OGH 8Ob235/64

OGH8Ob235/641.9.1964

SZ 37/113

Normen

ABGB §437
ABGB §437

 

Spruch:

Das Recht, von einem an ein Privatgewässer grenzenden Grundstück aus im Gewässer zu baden, kann Inhalt einer Grunddienstbarkeit sein.

Entscheidung vom 1. September 1964, 8 Ob 235/64. I. Instanz:

Bezirksgericht Villach; II. Instanz: Landesgericht Klagenfurt.

Text

Die Klägerin ist Eigentümerin einer Liegenschaft, zu deren Gutsbestand der O.See, ein Privatgewässer, gehört. Der Beklagte ist Eigentümer an den See angrenzender Grundstücke. Die Klägerin bringt vor, der Beklagte habe auf einem dieser Grundstücke eine Badehütte errichtet; außerdem gestatte er dort das Campieren. Der Beklagte, seine Familienangehörigen und die Benützer der Badehütte sowie des Campingplatzes badeten, ohne ein Recht dazu zu haben, vom Grundstück des Beklagten aus im See. Die Klägerin begehrt daher, den Beklagten zu verurteilen, jede Benützung des Sees, insbesondere das Baden im See, zu unterlassen und den auf seinem Grundstück befindlichen Personen die Benützung des Sees, insbesondere zum Baden, zu untersagen. Der Beklagte wendete Ersitzung der Grunddienstbarkeit des Badens im See ein.
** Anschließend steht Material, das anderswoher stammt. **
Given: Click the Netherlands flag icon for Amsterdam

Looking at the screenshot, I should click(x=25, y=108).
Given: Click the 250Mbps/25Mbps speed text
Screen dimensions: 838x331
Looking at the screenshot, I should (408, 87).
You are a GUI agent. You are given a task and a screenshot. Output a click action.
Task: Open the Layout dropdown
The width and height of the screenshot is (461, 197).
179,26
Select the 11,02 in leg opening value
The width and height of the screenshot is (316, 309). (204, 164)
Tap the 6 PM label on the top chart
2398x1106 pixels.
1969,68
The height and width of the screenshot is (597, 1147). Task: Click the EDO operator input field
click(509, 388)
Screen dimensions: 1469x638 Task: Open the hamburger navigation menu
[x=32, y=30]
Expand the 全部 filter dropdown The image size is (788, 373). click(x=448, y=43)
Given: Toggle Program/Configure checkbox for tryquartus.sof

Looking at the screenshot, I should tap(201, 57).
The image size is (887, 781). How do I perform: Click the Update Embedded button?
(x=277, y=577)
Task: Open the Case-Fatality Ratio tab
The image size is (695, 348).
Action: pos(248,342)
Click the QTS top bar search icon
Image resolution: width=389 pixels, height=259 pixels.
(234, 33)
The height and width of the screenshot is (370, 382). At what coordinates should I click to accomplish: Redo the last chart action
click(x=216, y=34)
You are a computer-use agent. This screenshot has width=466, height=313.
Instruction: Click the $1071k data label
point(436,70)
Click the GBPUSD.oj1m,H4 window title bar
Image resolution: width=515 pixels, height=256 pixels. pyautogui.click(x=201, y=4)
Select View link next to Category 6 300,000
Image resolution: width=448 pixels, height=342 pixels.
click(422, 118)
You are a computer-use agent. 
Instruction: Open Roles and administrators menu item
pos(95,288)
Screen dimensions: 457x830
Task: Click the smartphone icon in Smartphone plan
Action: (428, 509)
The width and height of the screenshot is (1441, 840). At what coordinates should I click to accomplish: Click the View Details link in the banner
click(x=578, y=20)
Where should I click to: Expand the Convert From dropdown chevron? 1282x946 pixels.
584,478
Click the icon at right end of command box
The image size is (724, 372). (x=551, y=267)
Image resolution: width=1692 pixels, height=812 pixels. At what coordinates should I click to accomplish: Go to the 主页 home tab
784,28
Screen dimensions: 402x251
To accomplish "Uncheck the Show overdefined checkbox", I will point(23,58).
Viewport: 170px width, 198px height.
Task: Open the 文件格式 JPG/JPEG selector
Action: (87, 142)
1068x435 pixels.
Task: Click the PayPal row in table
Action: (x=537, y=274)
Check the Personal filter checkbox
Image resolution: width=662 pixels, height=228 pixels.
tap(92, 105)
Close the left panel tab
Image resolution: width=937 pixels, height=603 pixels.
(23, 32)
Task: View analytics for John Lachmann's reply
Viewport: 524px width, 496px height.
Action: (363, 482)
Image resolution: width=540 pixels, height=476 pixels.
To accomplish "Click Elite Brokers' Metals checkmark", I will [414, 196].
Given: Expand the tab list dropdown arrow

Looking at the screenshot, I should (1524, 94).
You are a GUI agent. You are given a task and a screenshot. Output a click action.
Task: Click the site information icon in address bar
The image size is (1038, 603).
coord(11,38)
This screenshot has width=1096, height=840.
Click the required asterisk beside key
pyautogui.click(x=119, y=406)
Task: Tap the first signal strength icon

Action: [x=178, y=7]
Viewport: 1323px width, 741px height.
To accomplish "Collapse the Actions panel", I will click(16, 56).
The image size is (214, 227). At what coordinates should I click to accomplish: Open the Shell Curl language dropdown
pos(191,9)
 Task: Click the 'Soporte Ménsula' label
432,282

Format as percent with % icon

Der Erstrichter gab ohne weitere Beweisaufnahmen dem Klagebegehren statt. Er war der Ansicht, das Baden im See könne überhaupt nicht den Gegenstand einer Grunddienstbarkeit bilden, weil es nicht der vorteilhafteren oder bequemeren Benützung eines Grundstückes diene, sondern nur persönlichen Bedürfnissen und der körperlichen Ertüchtigung bestimmter Personen.

Das Berufungsgericht gab der Berufung des Beklagten Folge. Es hob das Urteil der I. Instanz unter Rechtskraftvorbehalt auf. Im Vorbringen des Beklagten, er, seine Angehörigen sowie seine Pensions- und Sommergäste übten das Baderecht seit mehr als 30 Jahren aus, sei die Behauptung enthalten, daß der Beklagte ein Fremdenbeherbergungsunternehmen betreibe. Träfe dies zu, dann könnte es nicht zweifelhaft sein, daß das Recht der Sommergäste, im See zu baden, der vorteilhafteren Benützung der Ufergrundstücke diene und damit den Inhalt einer Grunddienstbarkeit bilden könne. Darüber hinaus könne aber ganz allgemein das Recht zu baden als Grunddienstbarkeit bestellt und damit auch ersessen werden. Es sei daher auf das Vorbringen des Beklagten, das Baderecht werde seit mehr als 30 Jahren ausgeübt, einzugehen.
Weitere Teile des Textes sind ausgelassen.